Chisocheton cumingianus is a tree in the family Meliaceae. The tree is named for the English naturalist Hugh Cuming. Habitat is rain forests from sea-level to 1300 m elevation. C. cumingianus is found from India and tropical China through Indochina and throughout Malaysia. In the Philippines, the seeds of C. cumingianus (known locally as balukanag) are used to make a non-drying oil either for traditional medicine or as fuel for oil lamps.

==Subspecies==
Three subspecies are currently recognised: C. cumingianus subsp. balansae, C. cumingianus subsp. cumingianus, and C. cumingianus subsp. kinabaluensis.
- C. cumingianus subsp. balansae
  This subspecies occurs on the Asian mainland.

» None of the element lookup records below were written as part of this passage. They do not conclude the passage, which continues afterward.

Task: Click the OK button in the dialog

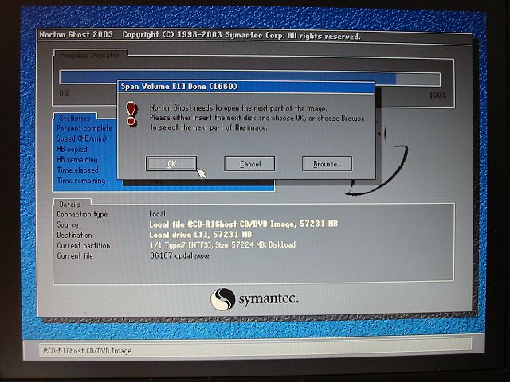Action: [x=171, y=163]
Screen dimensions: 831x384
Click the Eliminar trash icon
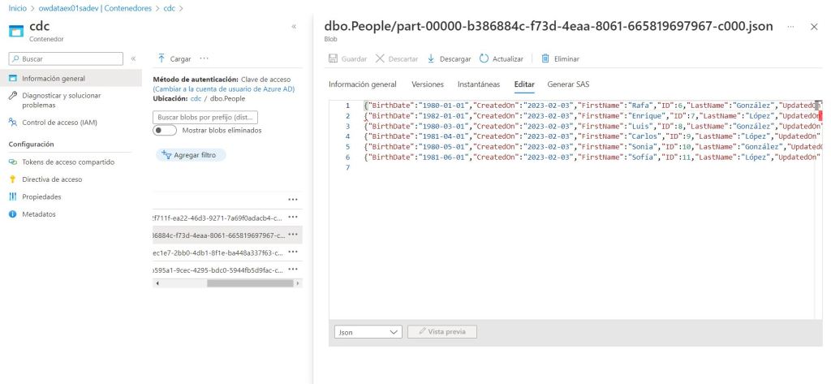[545, 59]
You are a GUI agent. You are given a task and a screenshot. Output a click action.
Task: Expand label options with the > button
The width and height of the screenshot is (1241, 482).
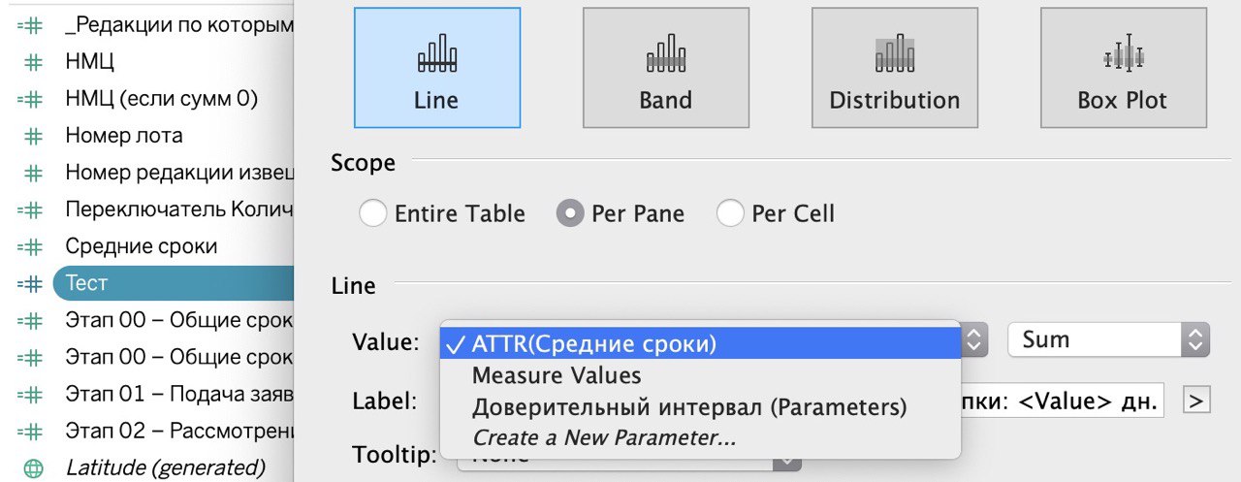1197,400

- C. cumingianus subsp. cumingianus
  This subspecies is native to Laos, Vietnam, the Philippines, Sulawesi, New Guinea, and the Solomon Islands.
- C. cumingianus subsp. kinabaluensis
  This subspecies is endemic to Borneo and known only from Sabah. It grows as a large tree. The inflorescences are borne on the bole and are often very close to the ground.